__ASSIGNMENT__: Your task is to copy each line of the material that includes "click".

__RECORD EXTRACTS__:
..........

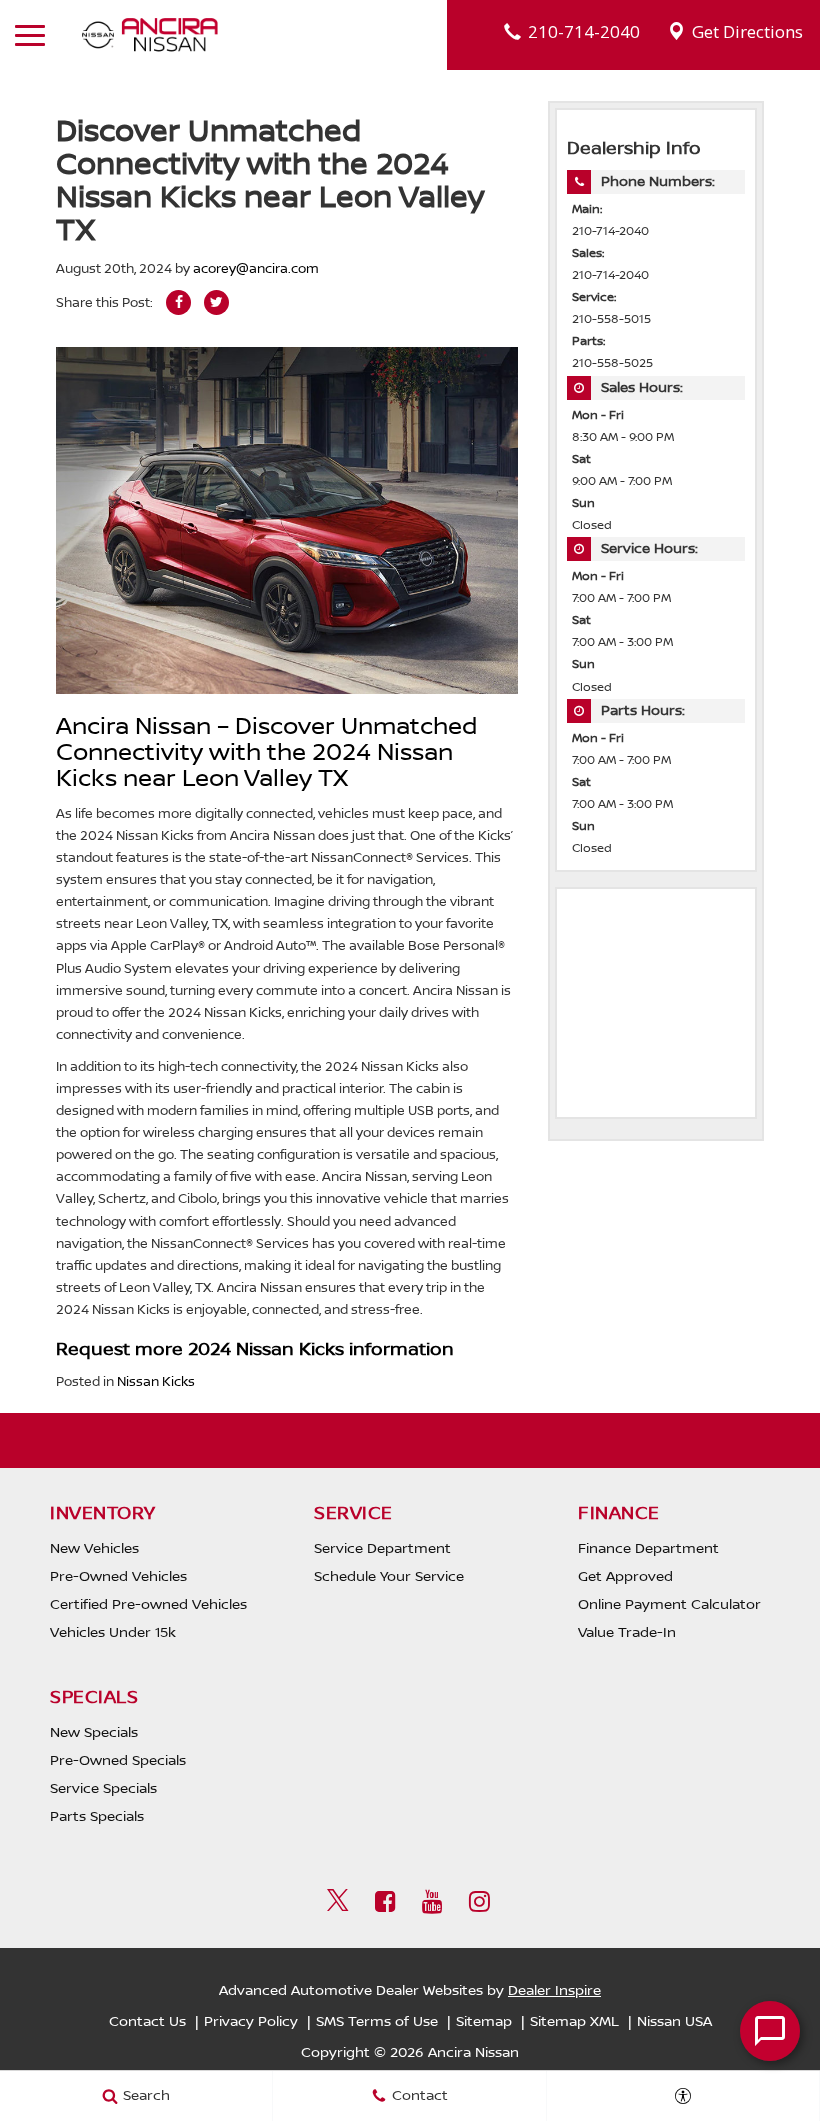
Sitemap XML (574, 2022)
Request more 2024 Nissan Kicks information (255, 1350)
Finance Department (648, 1549)
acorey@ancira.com (256, 269)
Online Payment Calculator (669, 1605)
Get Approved (625, 1577)
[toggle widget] (770, 2031)
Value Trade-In (627, 1633)
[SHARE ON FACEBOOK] (178, 302)
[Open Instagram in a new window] (479, 1901)
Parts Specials (97, 1817)
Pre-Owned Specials (118, 1761)
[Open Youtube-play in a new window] (432, 1901)
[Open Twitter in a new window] (338, 1903)
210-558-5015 (611, 319)
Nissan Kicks (156, 1382)
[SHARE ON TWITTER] (216, 302)
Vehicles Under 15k (113, 1633)
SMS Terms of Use (377, 2022)
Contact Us (147, 2022)
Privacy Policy (251, 2022)
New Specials (94, 1733)
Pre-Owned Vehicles (118, 1577)
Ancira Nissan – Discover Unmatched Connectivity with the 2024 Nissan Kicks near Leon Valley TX (266, 753)
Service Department (382, 1549)
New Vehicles (94, 1549)
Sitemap (484, 2022)
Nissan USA (674, 2022)
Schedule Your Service (389, 1577)
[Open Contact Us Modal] (683, 2096)
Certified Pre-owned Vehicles (148, 1605)
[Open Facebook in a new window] (385, 1901)
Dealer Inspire (554, 1991)
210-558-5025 (612, 363)
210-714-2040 (610, 231)
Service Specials (103, 1789)
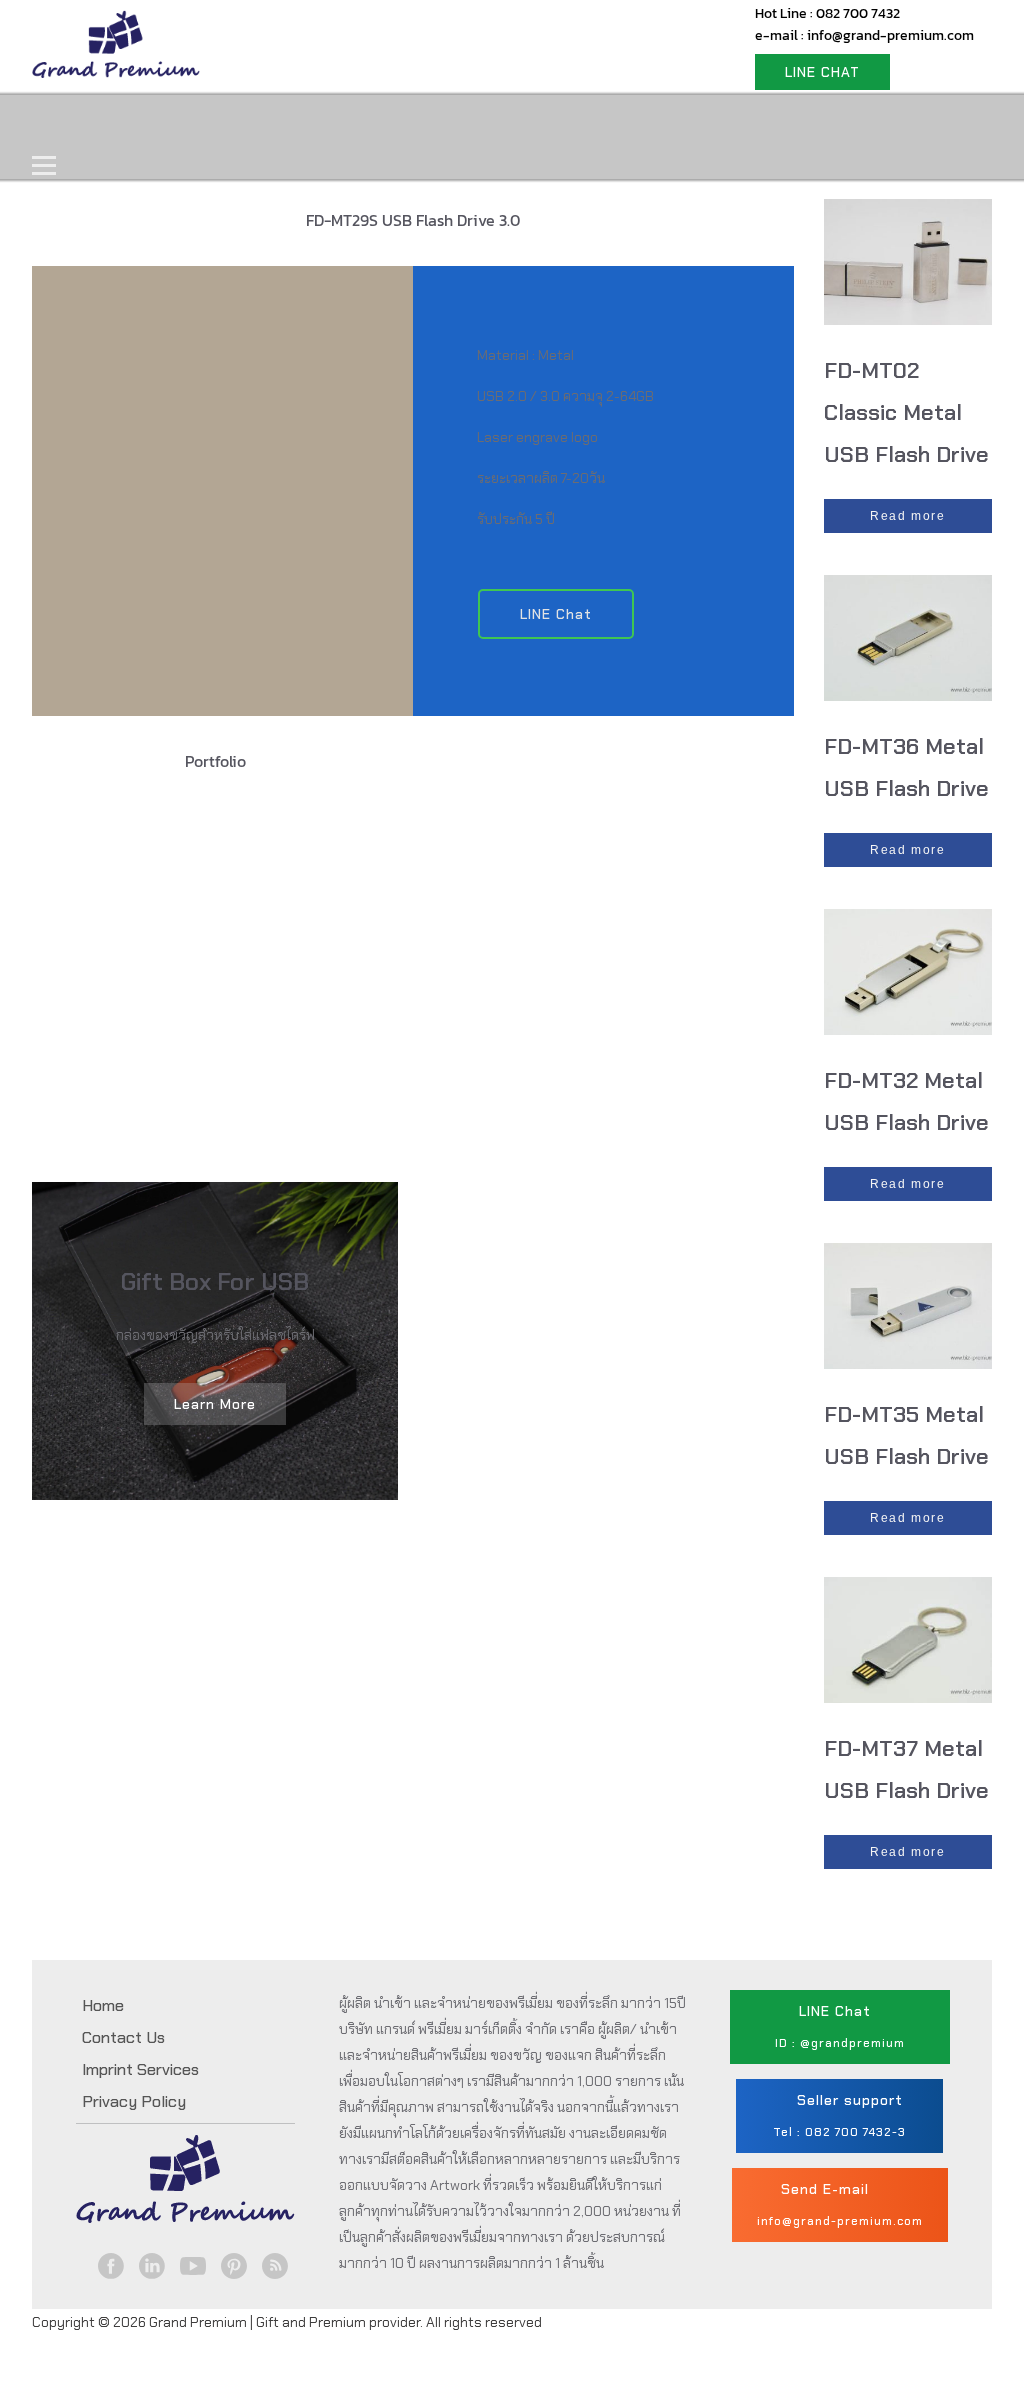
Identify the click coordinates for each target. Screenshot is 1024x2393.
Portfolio (413, 123)
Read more (907, 516)
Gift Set (300, 123)
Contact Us (539, 123)
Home (79, 123)
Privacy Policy (134, 2101)
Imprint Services (140, 2069)
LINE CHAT (822, 72)
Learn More (215, 1404)
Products (186, 123)
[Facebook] (110, 2266)
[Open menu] (44, 165)
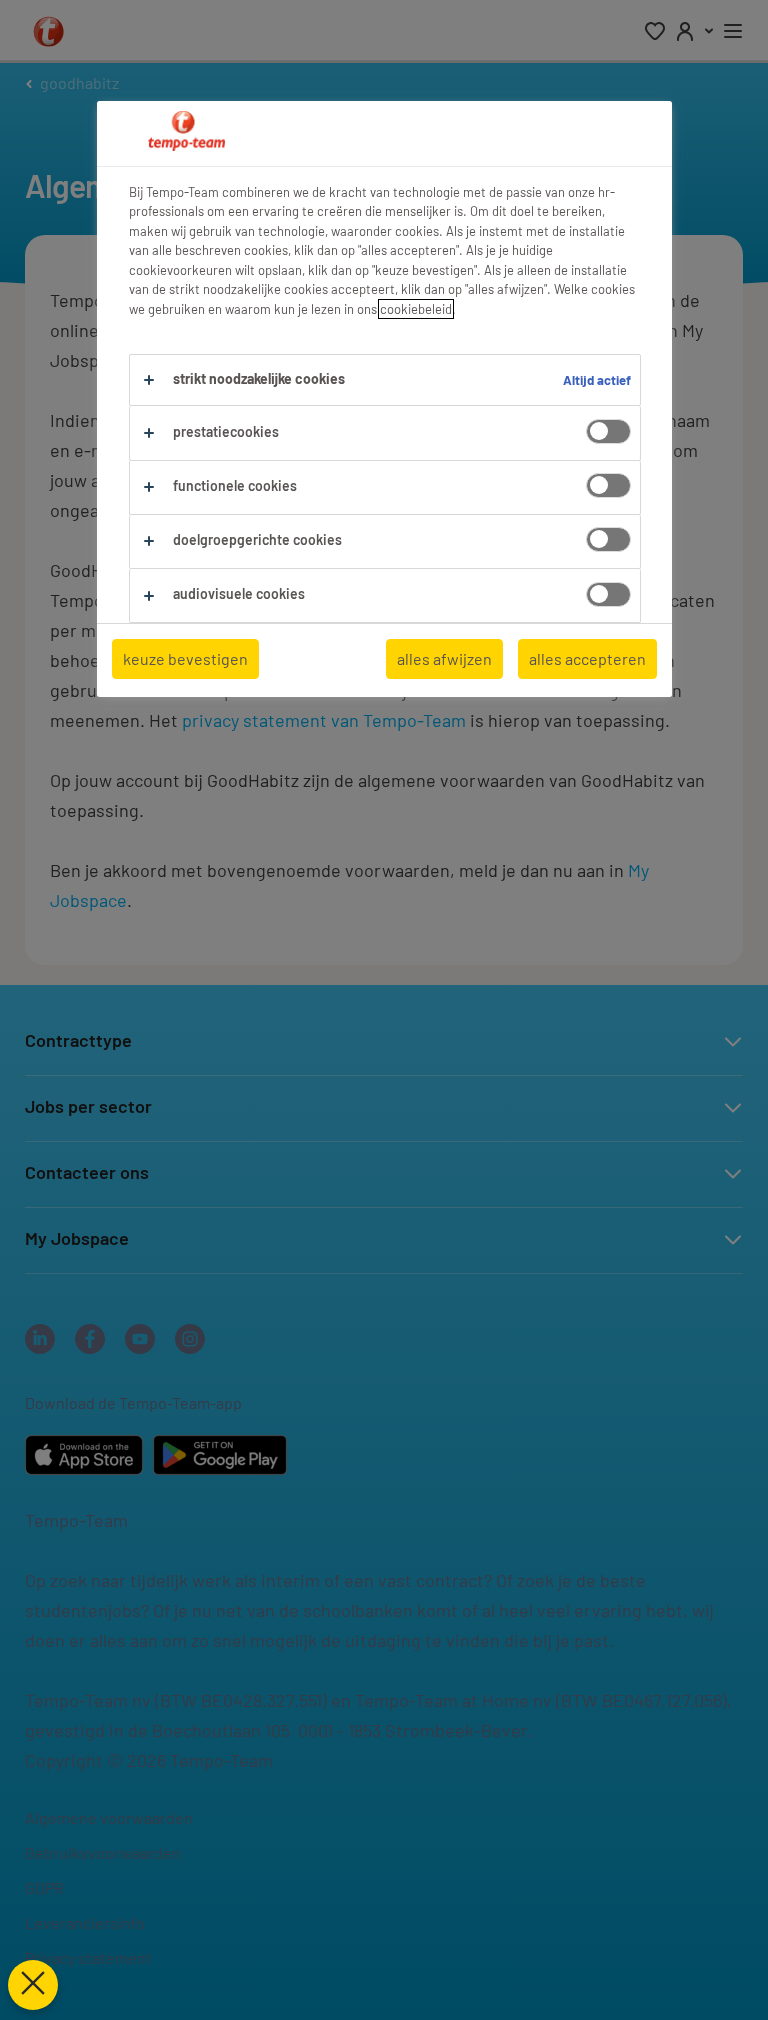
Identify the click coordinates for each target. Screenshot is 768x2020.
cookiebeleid (416, 309)
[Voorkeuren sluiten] (33, 1985)
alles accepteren (587, 658)
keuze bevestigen (185, 658)
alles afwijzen (444, 658)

..........

__WRITTEN RESPONSE__:
Identify the click coordinates for each target. Screenshot is 1024x2393.
Identify the click coordinates for each target. Screenshot is 768x2020.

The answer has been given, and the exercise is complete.